*TEXT PROVIDED*
For NFL fans born after the 1991 season, when Washington last won the Super Bowl, this franchise has been the embodiment of mediocrity. Washington has made five playoff appearances over the past 25 years, never advancing beyond the divisional round. The team has gone 28-35-1 under head coach Jay Gruden with a point differential of -161. Washington’s win totals have slipped from 9 to 8 to 7 over the past three seasons. Gruden’s offense ranked No. 16 in both scoring and yardage last year.
During the offseason, this team replaced its perfectly fine quarterback with another perfectly fine quarterback and called it progress.
“We got better,” said Gruden, commenting on the position.
It’s possible he’s right. Washington isn’t obviously worse at QB or any other critical spot, so there’s that.
Alex Smith just delivered a career year at age 33
Smith was fantastic for the Chiefs last season, setting new career highs in everything that matters. Take a look at his 2017 numbers compared to the average stats from his prior four years in KC:
Smith, 2013-16 – 222.4 YPG, 64.5 Comp%, 3.9 TD%, 1.5 INT%, 7.0 Y/A, 92.2 rating
Smith, 2017 – 269.5 YPG, 67.5 Comp%, 5.1 TD%, 1.0 INT%, 8.0 Y/A, 104.7 rating
The man led the NFL in interception rate, passer rating and adjusted yards per attempt (8.6). Smith delivered five 300-yard passing performances in 2017 after never producing more than one in any other season. His deep attempts per game jumped from 3.1 to 4.5 according to Player Profiler. In fact, Smith was taking deep shots more frequently than Drew Brees, Philip Rivers, Kirk Cousins, Matthew Stafford, Jared Goff, Cam Newton and … well, most of the league’s quarterbacks. Crazy. Just when you think you know a guy in this league, he starts gunslinging.

*TASKS TO PERFORM*
1) In the article about Washington's football team and Alex Smith, copy word for word the passage starting at "For NFL fans" and ending at "called it progress.".
2) Write the next part of the article about Washington's football team and Alex Smith, picking up right after its last sentence.

*DATA EXCERPTS*
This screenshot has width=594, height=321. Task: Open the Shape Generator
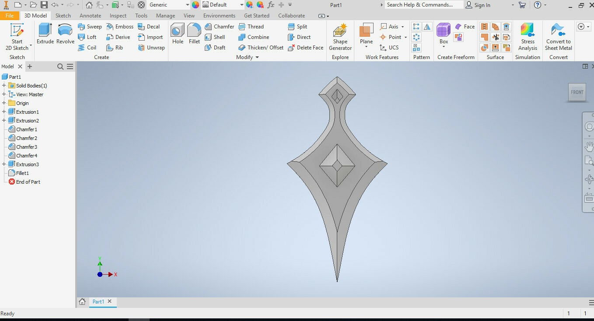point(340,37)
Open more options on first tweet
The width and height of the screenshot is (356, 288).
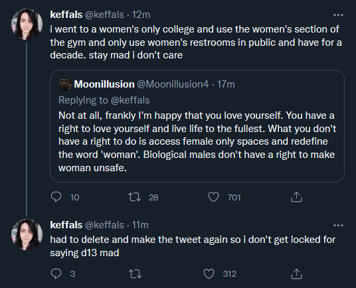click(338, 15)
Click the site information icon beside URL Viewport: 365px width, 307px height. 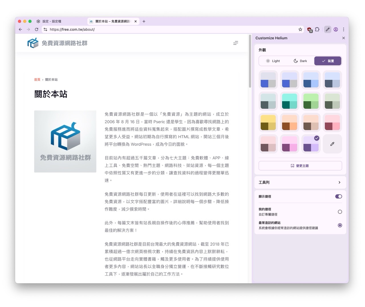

*RESPONSES BY ITEM NUMBER*
1)
For NFL fans born after the 1991 season, when Washington last won the Super Bowl, this franchise has been the embodiment of mediocrity. Washington has made five playoff appearances over the past 25 years, never advancing beyond the divisional round. The team has gone 28-35-1 under head coach Jay Gruden with a point differential of -161. Washington’s win totals have slipped from 9 to 8 to 7 over the past three seasons. Gruden’s offense ranked No. 16 in both scoring and yardage last year.
During the offseason, this team replaced its perfectly fine quarterback with another perfectly fine quarterback and called it progress.

2)
Replacing a quarterback of Cousins’ caliber is no small task, clearly. Cousins passed for 4917 yards two seasons ago and he led the league in completion percentage the prior year (69.8). He’s good. But if Washington is getting the 2017 version of Smith, it’s not really a substantial downgrade. The team can also add rushing/RPO concepts to the offense, which is fun.
Smith has a dirt-cheap ADP at the moment (145.6, QB21), nowhere near Cousins (77.1). It’s a reflection of our collective lack of enthusiasm for this team’s receiving corps. Washington doesn’t have anyone quite like Travis Kelce or Tyreek Hill on the roster, complicating Smith’s outlook.
If Jamison Crowder is ever going to have a breakout year, it’s now
Crowder is the most interesting name on a relatively uninteresting receiver depth chart. Of course his setup seemed terrific last season, too, but early injuries made him a non-factor in September. His numbers from Week 8 to 16 were outstanding, however. During that eight-game stretch, he hauled in 44 passes for 615 yards and three TDs on 66 targets. That’s the sort of production a healthy Crowder is capable of delivering, and it makes him a terrific draft value (ADP 111.4, WR44). He’s on the approved list, no question. At 5-foot-9, he’s not the prototypical red-zone threat, but reports from OTAs suggest he and Smith have clicked.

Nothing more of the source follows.